*What you will do*
Go through the data line by line from the top, retyping each exactly, and end with the line that contains "Version (735, 114)".

● ● ● ●

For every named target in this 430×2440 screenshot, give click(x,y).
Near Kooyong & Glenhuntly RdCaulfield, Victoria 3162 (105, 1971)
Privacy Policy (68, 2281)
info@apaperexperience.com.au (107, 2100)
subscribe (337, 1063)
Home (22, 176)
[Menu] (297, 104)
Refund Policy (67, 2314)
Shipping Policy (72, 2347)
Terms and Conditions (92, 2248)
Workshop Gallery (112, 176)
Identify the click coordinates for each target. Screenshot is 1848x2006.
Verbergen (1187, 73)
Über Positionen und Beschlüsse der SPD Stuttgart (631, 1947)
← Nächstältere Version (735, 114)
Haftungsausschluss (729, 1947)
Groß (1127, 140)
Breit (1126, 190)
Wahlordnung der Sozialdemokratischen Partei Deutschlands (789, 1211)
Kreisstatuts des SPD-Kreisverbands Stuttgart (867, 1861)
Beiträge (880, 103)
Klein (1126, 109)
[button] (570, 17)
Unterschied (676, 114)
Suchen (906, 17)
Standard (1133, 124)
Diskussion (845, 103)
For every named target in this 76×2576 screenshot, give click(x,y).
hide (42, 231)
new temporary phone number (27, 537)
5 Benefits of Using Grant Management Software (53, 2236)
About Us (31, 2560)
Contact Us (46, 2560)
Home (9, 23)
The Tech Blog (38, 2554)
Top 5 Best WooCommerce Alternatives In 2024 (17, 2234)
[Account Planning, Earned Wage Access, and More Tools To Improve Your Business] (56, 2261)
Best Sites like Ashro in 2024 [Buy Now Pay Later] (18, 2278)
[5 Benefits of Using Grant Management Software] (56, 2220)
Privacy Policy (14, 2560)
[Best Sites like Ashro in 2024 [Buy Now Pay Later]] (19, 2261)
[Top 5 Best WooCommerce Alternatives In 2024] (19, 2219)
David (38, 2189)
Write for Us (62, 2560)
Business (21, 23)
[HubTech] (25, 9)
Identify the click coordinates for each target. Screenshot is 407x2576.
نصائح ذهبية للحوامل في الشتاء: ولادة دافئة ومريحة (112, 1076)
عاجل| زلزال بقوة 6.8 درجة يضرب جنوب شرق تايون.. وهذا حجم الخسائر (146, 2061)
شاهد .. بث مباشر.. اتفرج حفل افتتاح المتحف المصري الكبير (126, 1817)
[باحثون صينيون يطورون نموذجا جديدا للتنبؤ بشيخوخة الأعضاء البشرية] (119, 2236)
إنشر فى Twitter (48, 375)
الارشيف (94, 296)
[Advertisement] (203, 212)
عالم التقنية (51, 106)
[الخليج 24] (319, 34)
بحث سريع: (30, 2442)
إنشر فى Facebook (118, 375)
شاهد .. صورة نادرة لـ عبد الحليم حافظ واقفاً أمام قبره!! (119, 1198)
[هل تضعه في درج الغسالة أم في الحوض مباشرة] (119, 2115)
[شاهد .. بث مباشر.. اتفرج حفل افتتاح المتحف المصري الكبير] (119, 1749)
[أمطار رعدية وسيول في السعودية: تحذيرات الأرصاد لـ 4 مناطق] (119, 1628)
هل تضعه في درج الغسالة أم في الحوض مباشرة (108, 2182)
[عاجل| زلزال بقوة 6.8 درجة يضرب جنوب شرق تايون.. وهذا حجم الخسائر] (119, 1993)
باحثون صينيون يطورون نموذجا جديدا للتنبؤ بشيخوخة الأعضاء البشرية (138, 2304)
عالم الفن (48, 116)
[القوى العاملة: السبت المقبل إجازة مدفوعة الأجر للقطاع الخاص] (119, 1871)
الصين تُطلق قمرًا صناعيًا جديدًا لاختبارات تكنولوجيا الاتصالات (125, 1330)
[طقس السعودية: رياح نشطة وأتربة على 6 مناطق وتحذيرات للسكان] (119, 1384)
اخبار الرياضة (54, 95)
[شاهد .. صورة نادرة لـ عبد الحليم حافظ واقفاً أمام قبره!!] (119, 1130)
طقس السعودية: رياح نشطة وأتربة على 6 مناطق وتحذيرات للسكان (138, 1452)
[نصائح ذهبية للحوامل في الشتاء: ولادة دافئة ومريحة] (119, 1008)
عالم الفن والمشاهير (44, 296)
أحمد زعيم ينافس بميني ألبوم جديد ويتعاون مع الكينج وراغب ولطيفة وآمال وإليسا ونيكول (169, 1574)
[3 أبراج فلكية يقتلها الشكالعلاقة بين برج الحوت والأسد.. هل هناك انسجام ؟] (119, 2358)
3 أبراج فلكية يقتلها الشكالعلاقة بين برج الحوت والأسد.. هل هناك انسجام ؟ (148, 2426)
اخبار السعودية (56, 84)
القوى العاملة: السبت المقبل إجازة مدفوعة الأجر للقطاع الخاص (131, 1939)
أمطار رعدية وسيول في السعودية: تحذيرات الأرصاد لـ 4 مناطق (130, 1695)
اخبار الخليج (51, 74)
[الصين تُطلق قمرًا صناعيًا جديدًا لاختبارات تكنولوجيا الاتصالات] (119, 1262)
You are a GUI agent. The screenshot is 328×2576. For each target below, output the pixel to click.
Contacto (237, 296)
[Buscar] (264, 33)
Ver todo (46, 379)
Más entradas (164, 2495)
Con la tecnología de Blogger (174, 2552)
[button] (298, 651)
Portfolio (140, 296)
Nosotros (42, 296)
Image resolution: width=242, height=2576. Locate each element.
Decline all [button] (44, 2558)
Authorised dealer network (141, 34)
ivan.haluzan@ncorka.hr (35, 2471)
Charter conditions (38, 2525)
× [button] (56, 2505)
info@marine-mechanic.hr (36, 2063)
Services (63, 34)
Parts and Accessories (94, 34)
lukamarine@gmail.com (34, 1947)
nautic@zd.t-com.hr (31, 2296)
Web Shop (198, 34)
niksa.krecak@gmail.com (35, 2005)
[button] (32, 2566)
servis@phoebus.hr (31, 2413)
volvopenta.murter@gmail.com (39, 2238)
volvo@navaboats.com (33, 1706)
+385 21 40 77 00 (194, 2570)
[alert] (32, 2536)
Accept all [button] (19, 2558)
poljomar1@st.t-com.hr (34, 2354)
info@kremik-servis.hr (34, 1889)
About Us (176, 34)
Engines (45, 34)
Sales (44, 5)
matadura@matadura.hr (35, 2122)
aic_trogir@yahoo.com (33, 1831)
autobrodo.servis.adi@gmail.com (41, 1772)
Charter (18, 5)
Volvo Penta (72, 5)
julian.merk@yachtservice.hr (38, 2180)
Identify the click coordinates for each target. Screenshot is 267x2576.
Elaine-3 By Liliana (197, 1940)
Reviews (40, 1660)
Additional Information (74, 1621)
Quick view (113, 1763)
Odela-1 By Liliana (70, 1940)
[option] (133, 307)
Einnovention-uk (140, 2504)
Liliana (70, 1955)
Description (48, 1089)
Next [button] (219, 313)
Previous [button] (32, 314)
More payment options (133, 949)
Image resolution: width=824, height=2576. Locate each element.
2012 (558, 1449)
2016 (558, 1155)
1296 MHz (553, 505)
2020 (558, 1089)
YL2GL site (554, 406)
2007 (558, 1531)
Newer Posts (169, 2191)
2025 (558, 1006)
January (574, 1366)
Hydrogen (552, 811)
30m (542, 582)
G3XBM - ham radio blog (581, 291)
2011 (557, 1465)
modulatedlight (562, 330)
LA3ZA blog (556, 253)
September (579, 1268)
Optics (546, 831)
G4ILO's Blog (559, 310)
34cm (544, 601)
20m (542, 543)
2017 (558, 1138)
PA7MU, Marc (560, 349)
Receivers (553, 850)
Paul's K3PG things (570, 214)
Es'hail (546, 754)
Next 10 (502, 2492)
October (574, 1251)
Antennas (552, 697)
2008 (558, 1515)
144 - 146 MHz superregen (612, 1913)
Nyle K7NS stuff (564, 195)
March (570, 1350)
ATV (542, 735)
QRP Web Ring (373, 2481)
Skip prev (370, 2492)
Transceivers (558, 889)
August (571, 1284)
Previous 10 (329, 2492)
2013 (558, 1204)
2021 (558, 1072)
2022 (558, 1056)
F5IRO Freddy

● ● ● ●

*Response to the exercise*
For every named target in this 430×2440 screenshot, give click(x,y).
Near Kooyong & Glenhuntly RdCaulfield, Victoria 3162 (105, 1971)
Privacy Policy (68, 2281)
info@apaperexperience.com.au (107, 2100)
subscribe (337, 1063)
Home (22, 176)
[Menu] (297, 104)
Refund Policy (67, 2314)
Shipping Policy (72, 2347)
Terms and Conditions (92, 2248)
Workshop Gallery (112, 176)
Identify the click coordinates for each target. Screenshot is 1848x2006.
Verbergen (1187, 73)
Über Positionen und Beschlüsse der SPD Stuttgart (631, 1947)
← Nächstältere Version (735, 114)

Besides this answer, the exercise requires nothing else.